Глава 24
Обретение
У Нади задрожали колени. Так сильно, что ей пришлось остановиться, чтобы не упасть. Волнение, охватившее девушку, было настолько неожиданным и мощным, что в голове начала зарождаться паника, и Наде захотелось со всех ног броситься куда-нибудь подальше отсюда, пусть даже в те ветвящиеся туннели, где она едва не заблудилась. Только теперь девушка со всей отчетливостью поняла, что ее отец действительно жив, что этот заросший бородой мужчина в драной летной куртке не кто иной, как Семен Будин и есть. До этого момента она это тоже, конечно, знала, но воспринимала все-таки отстраненно, в основном лишь сознанием, и только немного, совсем чуть-чуть, сердцем. А теперь… Теперь внутри нее разразился ураган смешанных чувств, где нашлось место и счастью, и боли, и радости, и страху. Да-да, именно страху, тому самому, о котором сказала ей недавно мама: «Ты боишься, что отец окажется не таким, каким ты его себе представляла, что он не признает и не примет тебя, не оправдает твоих надежд». А ведь мама оказалась права. Впрочем, какая мама?! Она давным-давно умерла, ее никоим образом не могло быть ни здесь, в этих загадочных пещерах, ни где-либо еще. Мама была лишь порождением, частью ее собственного сознания, следствием какого-то воздействия здешнего таинственного излучения… Ведь нельзя же допустить, что загробный, или, как его называют саамы, Нижний мир существует, и мертвые могут приходить оттуда к живым и разговаривать с ними. Или все-таки можно?.. Вдруг и ужасные монстры, которые не раз уже встречались ей за недолгую жизнь и в реальности которых уж точно нельзя было усомниться, представляют собой не результат биологических мутаций, а являются выходцами из этого самого Нижнего мира, дверь из которого в наш мир оказалась распахнута в момент Катастрофы?

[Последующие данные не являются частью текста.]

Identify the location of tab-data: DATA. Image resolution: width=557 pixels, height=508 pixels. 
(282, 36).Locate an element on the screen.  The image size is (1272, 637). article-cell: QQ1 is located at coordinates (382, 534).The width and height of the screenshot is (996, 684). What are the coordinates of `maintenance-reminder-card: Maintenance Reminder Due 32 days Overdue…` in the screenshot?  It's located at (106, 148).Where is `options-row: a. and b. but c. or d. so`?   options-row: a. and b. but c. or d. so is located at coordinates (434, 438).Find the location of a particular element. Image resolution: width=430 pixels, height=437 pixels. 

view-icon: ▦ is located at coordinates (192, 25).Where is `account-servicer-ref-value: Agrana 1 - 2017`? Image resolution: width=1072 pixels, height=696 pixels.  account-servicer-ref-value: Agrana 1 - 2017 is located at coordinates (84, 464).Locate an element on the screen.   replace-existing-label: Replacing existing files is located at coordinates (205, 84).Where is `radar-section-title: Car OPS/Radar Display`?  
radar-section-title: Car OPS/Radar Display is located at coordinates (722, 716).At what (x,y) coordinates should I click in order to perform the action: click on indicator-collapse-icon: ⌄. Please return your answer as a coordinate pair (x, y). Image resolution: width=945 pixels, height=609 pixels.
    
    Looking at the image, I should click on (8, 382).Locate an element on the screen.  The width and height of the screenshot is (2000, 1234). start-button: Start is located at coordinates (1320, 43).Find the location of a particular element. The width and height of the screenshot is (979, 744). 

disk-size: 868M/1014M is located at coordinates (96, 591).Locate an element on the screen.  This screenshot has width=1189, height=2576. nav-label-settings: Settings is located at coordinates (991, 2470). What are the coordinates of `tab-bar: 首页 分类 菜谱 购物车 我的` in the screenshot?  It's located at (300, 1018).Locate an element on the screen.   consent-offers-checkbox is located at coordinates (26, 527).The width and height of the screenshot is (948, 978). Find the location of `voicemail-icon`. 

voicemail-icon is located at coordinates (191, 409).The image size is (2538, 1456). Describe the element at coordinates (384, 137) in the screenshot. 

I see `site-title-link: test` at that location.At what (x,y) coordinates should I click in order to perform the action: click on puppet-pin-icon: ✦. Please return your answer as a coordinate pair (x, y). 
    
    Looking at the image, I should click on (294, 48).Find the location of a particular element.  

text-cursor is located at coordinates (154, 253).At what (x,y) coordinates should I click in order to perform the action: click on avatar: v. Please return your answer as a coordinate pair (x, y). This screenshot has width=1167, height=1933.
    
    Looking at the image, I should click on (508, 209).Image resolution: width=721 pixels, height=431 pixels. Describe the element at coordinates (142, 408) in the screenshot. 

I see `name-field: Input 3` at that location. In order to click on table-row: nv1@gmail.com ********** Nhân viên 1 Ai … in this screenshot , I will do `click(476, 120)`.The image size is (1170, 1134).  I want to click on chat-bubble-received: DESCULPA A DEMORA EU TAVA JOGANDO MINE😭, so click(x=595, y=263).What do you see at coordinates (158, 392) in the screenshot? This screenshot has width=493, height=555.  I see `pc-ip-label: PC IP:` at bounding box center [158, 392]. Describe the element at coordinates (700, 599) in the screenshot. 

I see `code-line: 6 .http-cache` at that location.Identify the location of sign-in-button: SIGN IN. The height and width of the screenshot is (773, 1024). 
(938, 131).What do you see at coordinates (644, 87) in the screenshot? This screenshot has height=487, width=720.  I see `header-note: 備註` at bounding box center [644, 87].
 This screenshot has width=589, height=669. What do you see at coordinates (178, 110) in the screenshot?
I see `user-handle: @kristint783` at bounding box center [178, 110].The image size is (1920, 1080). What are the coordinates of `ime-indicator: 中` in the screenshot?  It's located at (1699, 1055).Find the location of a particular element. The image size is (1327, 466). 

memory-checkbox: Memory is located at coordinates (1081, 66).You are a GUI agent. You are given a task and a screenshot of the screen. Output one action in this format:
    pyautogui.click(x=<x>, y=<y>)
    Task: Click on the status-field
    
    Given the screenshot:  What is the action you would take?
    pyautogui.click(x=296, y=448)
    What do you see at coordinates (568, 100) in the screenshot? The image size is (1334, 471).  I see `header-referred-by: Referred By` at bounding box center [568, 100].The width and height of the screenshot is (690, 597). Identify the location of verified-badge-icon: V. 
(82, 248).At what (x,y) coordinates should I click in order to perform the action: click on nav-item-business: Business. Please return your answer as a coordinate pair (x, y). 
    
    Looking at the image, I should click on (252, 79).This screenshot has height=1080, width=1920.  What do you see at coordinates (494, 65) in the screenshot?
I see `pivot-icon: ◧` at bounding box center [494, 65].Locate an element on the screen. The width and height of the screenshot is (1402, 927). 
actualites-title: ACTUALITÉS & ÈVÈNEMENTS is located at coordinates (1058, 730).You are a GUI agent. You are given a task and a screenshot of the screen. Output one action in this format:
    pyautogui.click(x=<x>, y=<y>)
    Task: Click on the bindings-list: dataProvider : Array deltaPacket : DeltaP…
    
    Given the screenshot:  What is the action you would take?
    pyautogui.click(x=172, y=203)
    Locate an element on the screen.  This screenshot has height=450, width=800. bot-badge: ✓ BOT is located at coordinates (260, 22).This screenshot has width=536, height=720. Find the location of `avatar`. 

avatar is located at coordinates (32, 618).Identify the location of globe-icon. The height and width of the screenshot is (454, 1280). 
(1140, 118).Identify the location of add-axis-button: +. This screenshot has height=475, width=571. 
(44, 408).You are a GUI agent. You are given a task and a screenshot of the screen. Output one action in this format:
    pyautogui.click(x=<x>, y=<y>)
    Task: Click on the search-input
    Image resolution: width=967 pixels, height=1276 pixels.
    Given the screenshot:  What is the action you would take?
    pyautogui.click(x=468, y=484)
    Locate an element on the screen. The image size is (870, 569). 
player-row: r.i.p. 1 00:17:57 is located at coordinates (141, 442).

Но сейчас не имело никакого смысла гадать, была ли встреча с мамой вымышленной или реальной. Не было разницы в том, кто на самом деле поведал ей о ее страхе, – он на самом деле жил в ней, и он мешал ей сейчас приблизиться к отцу.
А тот, между тем, уже звал ее:
– Надя!.. Наденька! Ну, чего же ты? Подойди ко мне, дай мне увидеть тебя!..
Голос отца был прерывистым, тихим и хриплым. Но это явно был голос здравомыслящего человека, а вовсе не горячечный бред тяжелобольного или сумасшедшего.
И, услышав его, девушка перестала бояться. Может, и не совсем, но страх спрятался, скрылся где-то глубоко-глубоко в темной бездне ее подсознания. И сразу же перестали дрожать ноги. Надя подлетела к лежавшему возле Сейда отцу и рухнула перед ним на колени.
– Папа! Папа!.. Здравствуй! Вот она я…
Она прижалась щекой к отцовской груди, чтобы спрятать потоки хлынувших слез. Но отец нежно взял ее голову в ладони, бережно поднял и принялся целовать ее мокрое лицо, приговаривая при этом срывающимся жарким шепотом:
– Надя… доченька… так ждал… так ждал… родная моя… Наденька!..
Надя не выдержала и разрыдалась в голос. Вырвалась из рук отца и снова упала ему на грудь, обхватив его плечи. Даже при самом большом желании она бы не могла сейчас вымолвить ни слова. Да и что говорить, когда и без слов было все ясно. Не требовалось даже чудесной способности Сейда к «мысленному разговору».
Между тем сам пес вместе с Нанасом и Гором дипломатично удалились в другой конец пещеры. И когда девушка, окончательно выплакавшись, подняла наконец голову, то ей на пару мгновений почудилось, что они с отцом остались вдвоем на всем белом свете. Точнее, даже не на белом, а на темно-сером, сжатом до размеров этой самой пещеры.
Увидев, что дочь перестала плакать, Семен Будин погладил ее растрепавшиеся волосы (бандану она где-то потеряла) и спросил:
– Как ты нашла меня? Откуда ты? Неужели тому саамскому парню удалось добраться до Видяева?..
Надя все еще не могла говорить, а потому лишь кивнула.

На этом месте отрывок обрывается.